1) you seed cells in 96-well plate and dilute down the virus starting at 1:50 dilution all the way to 1:32000 along with a starting concentration of the substance. This essentially means the substance will get diluted but will be equally diluted along with the virus. 

 

2) you seed cells in 96-well plate and dilute down the virus starting at 1:50 dilution all the way to 1:32000. And then add an equal concentration i.g: 10ug/ul of the substance through out the dilutions. This would essentially mean that 100 virus or 10 virus (as you go down the dilution) will be subjected to 10ug/ul. 

 

Which one is correct, I would think both needs to be done to eliminate the drawbacks but there is very little of the substance. 

 

The analysis of viral infection will be carried out using flow cytometry

 

thekid

-thekid-

Actually, your second option is viable, given that you want a standard concentration of the drug.

 

There is a third way - seed cells, add an equal amount of virus to each well, dose with varying amounts of the treatment...  That's the option I would go for, but doesn't work if you want to keep the level of drug constant, but it is a better measure of the biological activity of the drug.

-bob1-

Hello thank you for your reply.

 

But don't you think it would not be logical to subject low virus numbers to the same concentration of the substance.
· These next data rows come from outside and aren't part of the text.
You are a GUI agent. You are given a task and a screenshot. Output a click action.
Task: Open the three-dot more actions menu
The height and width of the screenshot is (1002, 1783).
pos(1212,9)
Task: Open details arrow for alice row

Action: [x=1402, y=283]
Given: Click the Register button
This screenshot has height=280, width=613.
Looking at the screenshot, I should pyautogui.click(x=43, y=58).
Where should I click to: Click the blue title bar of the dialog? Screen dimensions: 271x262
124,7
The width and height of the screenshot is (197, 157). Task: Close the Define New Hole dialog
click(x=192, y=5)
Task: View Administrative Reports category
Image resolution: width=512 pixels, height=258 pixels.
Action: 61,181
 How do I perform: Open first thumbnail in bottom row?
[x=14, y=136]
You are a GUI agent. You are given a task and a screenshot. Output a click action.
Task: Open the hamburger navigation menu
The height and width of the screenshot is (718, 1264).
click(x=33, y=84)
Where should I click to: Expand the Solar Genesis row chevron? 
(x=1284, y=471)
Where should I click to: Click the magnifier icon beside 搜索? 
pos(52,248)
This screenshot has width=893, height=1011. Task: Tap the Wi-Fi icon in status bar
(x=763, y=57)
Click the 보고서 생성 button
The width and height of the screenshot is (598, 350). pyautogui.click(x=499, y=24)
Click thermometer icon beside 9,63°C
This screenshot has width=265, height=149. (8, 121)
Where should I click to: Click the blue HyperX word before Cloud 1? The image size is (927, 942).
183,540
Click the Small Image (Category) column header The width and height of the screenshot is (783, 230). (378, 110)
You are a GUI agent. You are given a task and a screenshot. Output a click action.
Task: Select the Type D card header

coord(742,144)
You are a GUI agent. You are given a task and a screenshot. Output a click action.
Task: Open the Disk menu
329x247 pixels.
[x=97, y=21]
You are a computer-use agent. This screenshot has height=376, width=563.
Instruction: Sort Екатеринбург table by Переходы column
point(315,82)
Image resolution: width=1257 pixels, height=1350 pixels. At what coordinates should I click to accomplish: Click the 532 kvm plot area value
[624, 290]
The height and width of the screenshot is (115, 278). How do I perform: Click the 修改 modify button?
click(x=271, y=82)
The high concentration would invariably effect the infectivity of the virus??

 

The third option suggested seems a good one except I have to use a constant concentration of the substance.

 

thekid

-thekid-

Tests of biological activity should cover a range where it does have an affect, but also where there is no affect.  Changing the concentration of the drug and the virus at the same time is madness - how do you measure the output in a case like that?  You need to look at one variable at a time.

-bob1-

Suggest you determine infective dose is for the virus in this assay and hold that steady vs. differing concentration of substance.   Have you any concept as to mechanism?  If directly upon the virus, you might combine substance and virus before exposure, if on cell so as to make cell less vulnerable - you might add substance and them virus, if on cell such that viral reproduction following penetration is blocked - might add it with or after the virus.